(Stored data)
◇ ◇ ◇ ◇
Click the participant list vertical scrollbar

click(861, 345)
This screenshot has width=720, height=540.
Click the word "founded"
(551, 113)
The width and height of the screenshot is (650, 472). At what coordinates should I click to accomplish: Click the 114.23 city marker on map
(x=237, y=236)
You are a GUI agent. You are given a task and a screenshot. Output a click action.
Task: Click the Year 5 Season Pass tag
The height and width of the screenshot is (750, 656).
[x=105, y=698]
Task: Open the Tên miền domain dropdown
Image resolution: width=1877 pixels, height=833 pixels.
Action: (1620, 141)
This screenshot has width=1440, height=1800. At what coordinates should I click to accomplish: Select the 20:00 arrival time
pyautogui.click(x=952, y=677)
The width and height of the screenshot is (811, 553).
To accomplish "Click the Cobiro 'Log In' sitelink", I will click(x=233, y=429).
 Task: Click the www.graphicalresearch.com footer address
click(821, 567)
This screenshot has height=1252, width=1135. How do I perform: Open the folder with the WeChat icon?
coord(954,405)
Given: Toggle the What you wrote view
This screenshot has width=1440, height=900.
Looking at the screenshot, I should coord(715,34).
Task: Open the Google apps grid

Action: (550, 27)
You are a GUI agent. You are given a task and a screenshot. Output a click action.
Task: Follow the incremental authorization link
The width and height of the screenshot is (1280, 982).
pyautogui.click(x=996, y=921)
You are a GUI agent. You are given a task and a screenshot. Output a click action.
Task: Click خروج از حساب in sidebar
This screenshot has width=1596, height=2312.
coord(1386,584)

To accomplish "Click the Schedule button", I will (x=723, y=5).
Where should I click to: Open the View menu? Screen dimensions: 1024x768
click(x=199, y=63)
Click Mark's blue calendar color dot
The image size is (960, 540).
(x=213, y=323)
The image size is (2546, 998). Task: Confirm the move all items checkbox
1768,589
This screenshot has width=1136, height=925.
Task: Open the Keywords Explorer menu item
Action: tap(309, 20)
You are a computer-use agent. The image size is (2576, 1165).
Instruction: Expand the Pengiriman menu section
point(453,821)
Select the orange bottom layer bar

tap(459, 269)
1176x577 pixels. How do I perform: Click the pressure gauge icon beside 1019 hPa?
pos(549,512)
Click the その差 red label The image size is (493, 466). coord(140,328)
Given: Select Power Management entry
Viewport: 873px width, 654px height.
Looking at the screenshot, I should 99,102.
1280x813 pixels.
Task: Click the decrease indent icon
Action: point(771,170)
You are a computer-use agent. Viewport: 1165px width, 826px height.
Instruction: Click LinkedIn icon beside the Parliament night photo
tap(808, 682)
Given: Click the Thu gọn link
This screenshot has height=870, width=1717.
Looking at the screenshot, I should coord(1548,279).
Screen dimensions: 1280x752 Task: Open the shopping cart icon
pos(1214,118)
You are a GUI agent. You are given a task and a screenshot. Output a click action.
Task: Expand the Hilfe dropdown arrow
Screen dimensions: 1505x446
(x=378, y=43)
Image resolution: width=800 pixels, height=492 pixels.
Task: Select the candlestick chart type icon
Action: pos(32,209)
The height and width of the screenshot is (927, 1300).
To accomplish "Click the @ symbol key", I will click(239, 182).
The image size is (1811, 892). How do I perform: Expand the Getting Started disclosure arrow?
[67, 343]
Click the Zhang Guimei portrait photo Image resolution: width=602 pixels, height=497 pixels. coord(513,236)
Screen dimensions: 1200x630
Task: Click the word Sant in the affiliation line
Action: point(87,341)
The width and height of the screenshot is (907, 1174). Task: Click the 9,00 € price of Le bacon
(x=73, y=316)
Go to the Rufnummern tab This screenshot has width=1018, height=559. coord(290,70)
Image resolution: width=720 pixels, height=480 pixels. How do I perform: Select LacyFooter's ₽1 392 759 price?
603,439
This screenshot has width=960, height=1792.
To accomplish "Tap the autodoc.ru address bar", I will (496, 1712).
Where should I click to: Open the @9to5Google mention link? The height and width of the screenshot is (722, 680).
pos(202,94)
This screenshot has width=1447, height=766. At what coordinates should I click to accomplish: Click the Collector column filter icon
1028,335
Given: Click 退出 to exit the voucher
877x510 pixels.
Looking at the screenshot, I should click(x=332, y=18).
◇ ◇ ◇ ◇
The response should be a verbatim transcription of the data.

* Solution to this exercise *
Click the participant list vertical scrollbar

click(861, 345)
This screenshot has width=720, height=540.
Click the word "founded"
(551, 113)
The width and height of the screenshot is (650, 472). At what coordinates should I click to accomplish: Click the 114.23 city marker on map
(x=237, y=236)
You are a GUI agent. You are given a task and a screenshot. Output a click action.
Task: Click the Year 5 Season Pass tag
The height and width of the screenshot is (750, 656).
[x=105, y=698]
Task: Open the Tên miền domain dropdown
Image resolution: width=1877 pixels, height=833 pixels.
Action: (1620, 141)
This screenshot has width=1440, height=1800. At what coordinates should I click to accomplish: Select the 20:00 arrival time
pyautogui.click(x=952, y=677)
The width and height of the screenshot is (811, 553).
To accomplish "Click the Cobiro 'Log In' sitelink", I will click(x=233, y=429).
 Task: Click the www.graphicalresearch.com footer address
click(821, 567)
This screenshot has height=1252, width=1135. How do I perform: Open the folder with the WeChat icon?
coord(954,405)
Given: Toggle the What you wrote view
This screenshot has width=1440, height=900.
Looking at the screenshot, I should coord(715,34).
Task: Open the Google apps grid

Action: (550, 27)
You are a GUI agent. You are given a task and a screenshot. Output a click action.
Task: Follow the incremental authorization link
The width and height of the screenshot is (1280, 982).
pyautogui.click(x=996, y=921)
You are a GUI agent. You are given a task and a screenshot. Output a click action.
Task: Click خروج از حساب in sidebar
This screenshot has width=1596, height=2312.
coord(1386,584)

To accomplish "Click the Schedule button", I will (x=723, y=5).
Where should I click to: Open the View menu? Screen dimensions: 1024x768
click(x=199, y=63)
Click Mark's blue calendar color dot
The image size is (960, 540).
(x=213, y=323)
The image size is (2546, 998). Task: Confirm the move all items checkbox
1768,589
This screenshot has width=1136, height=925.
Task: Open the Keywords Explorer menu item
Action: tap(309, 20)
You are a computer-use agent. The image size is (2576, 1165).
Instruction: Expand the Pengiriman menu section
point(453,821)
Select the orange bottom layer bar

tap(459, 269)
1176x577 pixels. How do I perform: Click the pressure gauge icon beside 1019 hPa?
pos(549,512)
Click the その差 red label The image size is (493, 466). coord(140,328)
Given: Select Power Management entry
Viewport: 873px width, 654px height.
Looking at the screenshot, I should 99,102.
1280x813 pixels.
Task: Click the decrease indent icon
Action: point(771,170)
You are a computer-use agent. Viewport: 1165px width, 826px height.
Instruction: Click LinkedIn icon beside the Parliament night photo
tap(808, 682)
Given: Click the Thu gọn link
This screenshot has height=870, width=1717.
Looking at the screenshot, I should coord(1548,279).
Screen dimensions: 1280x752 Task: Open the shopping cart icon
pos(1214,118)
You are a GUI agent. You are given a task and a screenshot. Output a click action.
Task: Expand the Hilfe dropdown arrow
Screen dimensions: 1505x446
(x=378, y=43)
Image resolution: width=800 pixels, height=492 pixels.
Task: Select the candlestick chart type icon
Action: pos(32,209)
The height and width of the screenshot is (927, 1300).
To accomplish "Click the @ symbol key", I will click(239, 182).
The image size is (1811, 892). How do I perform: Expand the Getting Started disclosure arrow?
[67, 343]
Click the Zhang Guimei portrait photo Image resolution: width=602 pixels, height=497 pixels. coord(513,236)
Screen dimensions: 1200x630
Task: Click the word Sant in the affiliation line
Action: point(87,341)
The width and height of the screenshot is (907, 1174). Task: Click the 9,00 € price of Le bacon
(x=73, y=316)
Go to the Rufnummern tab This screenshot has width=1018, height=559. coord(290,70)
Image resolution: width=720 pixels, height=480 pixels. How do I perform: Select LacyFooter's ₽1 392 759 price?
603,439
This screenshot has width=960, height=1792.
To accomplish "Tap the autodoc.ru address bar", I will (496, 1712).
Where should I click to: Open the @9to5Google mention link? The height and width of the screenshot is (722, 680).
pos(202,94)
This screenshot has width=1447, height=766. At what coordinates should I click to accomplish: Click the Collector column filter icon
1028,335
Given: Click 退出 to exit the voucher
877x510 pixels.
Looking at the screenshot, I should click(x=332, y=18).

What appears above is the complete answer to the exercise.